What you will do>
Find every line in the records below that holds the word "computer", and copy each one.

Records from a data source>
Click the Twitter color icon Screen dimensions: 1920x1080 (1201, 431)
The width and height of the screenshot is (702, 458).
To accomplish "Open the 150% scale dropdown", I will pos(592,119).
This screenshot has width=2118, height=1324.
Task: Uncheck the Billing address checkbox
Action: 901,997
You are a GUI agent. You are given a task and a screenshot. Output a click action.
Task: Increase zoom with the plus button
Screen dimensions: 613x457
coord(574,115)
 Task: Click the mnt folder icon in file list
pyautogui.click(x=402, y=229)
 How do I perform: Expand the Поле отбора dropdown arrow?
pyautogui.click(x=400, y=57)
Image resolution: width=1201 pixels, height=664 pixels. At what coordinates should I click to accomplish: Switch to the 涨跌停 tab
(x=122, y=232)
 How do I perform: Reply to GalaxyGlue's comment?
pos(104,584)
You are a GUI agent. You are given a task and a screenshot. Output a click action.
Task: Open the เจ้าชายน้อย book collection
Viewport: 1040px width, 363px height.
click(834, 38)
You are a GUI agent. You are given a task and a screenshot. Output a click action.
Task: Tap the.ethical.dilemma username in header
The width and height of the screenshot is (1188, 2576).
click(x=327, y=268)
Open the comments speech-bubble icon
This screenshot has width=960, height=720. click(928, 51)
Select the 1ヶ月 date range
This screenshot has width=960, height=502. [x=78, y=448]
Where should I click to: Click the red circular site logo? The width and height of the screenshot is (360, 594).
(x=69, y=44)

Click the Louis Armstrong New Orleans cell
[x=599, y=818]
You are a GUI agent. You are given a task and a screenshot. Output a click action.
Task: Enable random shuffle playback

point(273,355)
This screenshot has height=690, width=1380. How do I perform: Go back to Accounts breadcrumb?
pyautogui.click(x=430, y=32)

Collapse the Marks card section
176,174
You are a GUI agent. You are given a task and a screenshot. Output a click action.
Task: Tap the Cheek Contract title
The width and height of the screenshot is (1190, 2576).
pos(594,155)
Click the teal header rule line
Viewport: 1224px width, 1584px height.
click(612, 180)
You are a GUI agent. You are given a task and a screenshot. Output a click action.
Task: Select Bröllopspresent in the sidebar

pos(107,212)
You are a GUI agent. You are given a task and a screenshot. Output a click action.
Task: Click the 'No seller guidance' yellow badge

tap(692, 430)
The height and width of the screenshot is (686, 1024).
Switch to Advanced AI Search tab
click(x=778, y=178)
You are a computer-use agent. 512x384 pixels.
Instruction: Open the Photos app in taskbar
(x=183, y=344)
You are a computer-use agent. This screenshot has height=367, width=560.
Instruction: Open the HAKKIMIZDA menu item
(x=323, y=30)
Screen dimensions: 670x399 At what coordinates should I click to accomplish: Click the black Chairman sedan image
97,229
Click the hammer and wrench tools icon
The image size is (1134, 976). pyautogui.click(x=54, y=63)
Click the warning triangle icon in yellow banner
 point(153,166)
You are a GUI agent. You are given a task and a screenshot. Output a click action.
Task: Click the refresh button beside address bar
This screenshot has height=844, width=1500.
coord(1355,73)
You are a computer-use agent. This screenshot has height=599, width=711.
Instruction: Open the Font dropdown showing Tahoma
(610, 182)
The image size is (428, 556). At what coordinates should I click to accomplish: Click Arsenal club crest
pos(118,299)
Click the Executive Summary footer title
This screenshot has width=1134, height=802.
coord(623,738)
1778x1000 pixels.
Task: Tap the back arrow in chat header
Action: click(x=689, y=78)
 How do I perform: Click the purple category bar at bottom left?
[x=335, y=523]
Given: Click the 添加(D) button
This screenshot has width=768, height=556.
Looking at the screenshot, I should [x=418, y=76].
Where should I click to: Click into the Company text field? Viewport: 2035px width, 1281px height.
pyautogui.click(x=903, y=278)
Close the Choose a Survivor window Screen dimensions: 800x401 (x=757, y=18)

Response>
You are a computer-use agent. 512x384 pixels.
You are a computer-use agent. This screenshot has height=367, width=560.
You are a computer-use agent. This screenshot has height=599, width=711.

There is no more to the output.